■ What you will do
Reproduce each of the rows below verbatim, leaving out the pictures.

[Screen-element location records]
--------------------------------

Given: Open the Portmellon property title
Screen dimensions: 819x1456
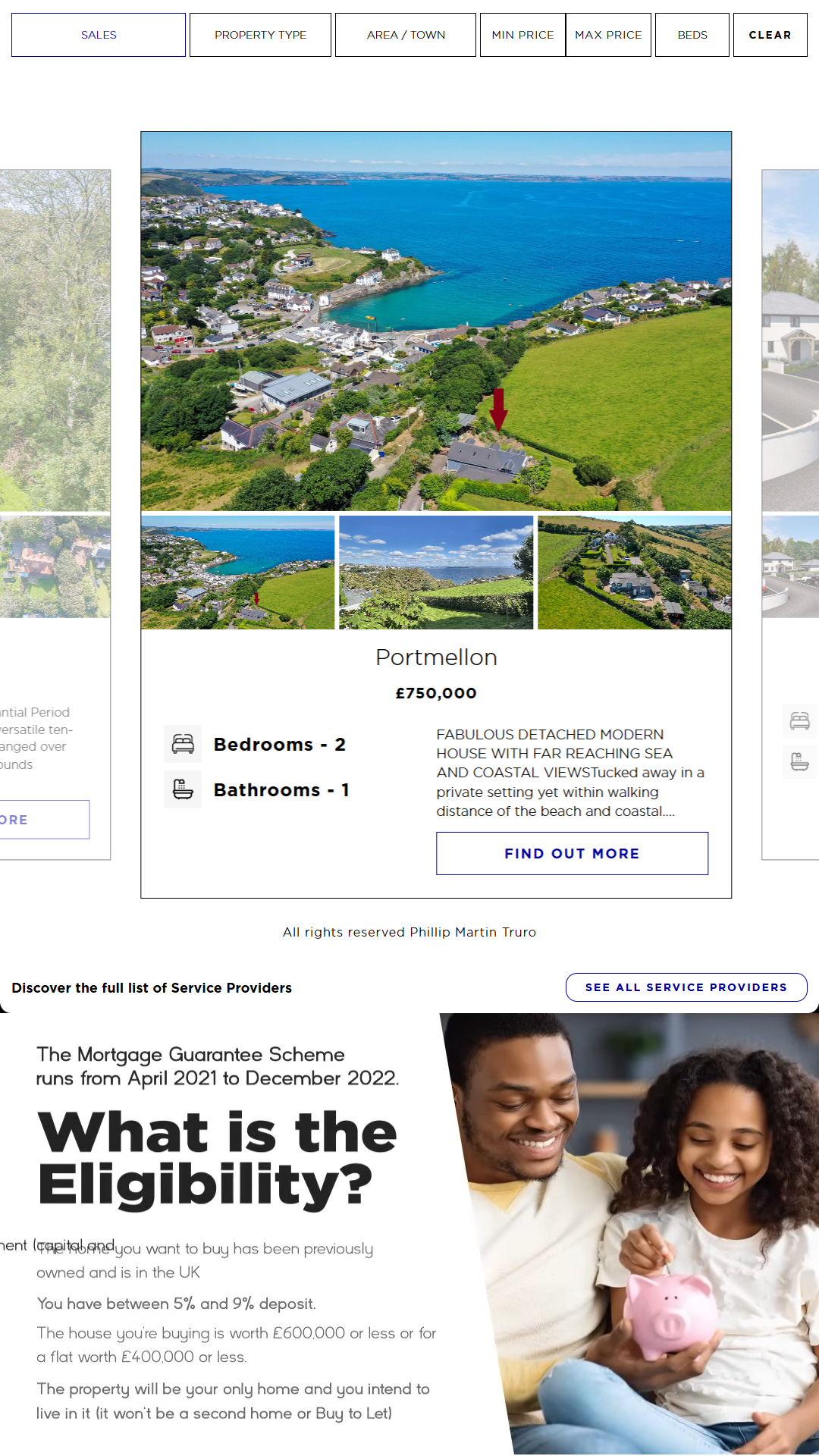Looking at the screenshot, I should (436, 657).
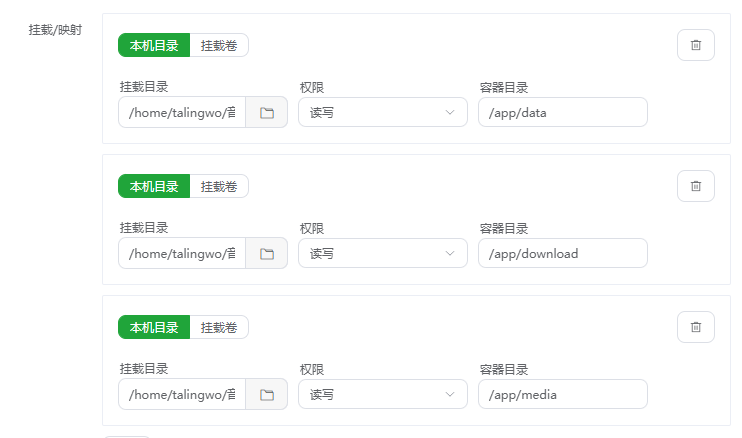Image resolution: width=742 pixels, height=438 pixels.
Task: Open 权限 dropdown for the /app/media mount
Action: click(x=382, y=395)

--------------------------------

■ Response to this exercise
Given: Open the Portmellon property title
Screen dimensions: 819x1456
Looking at the screenshot, I should (436, 657).
Image resolution: width=742 pixels, height=438 pixels.
Task: Open 权限 dropdown for the /app/media mount
Action: click(x=382, y=395)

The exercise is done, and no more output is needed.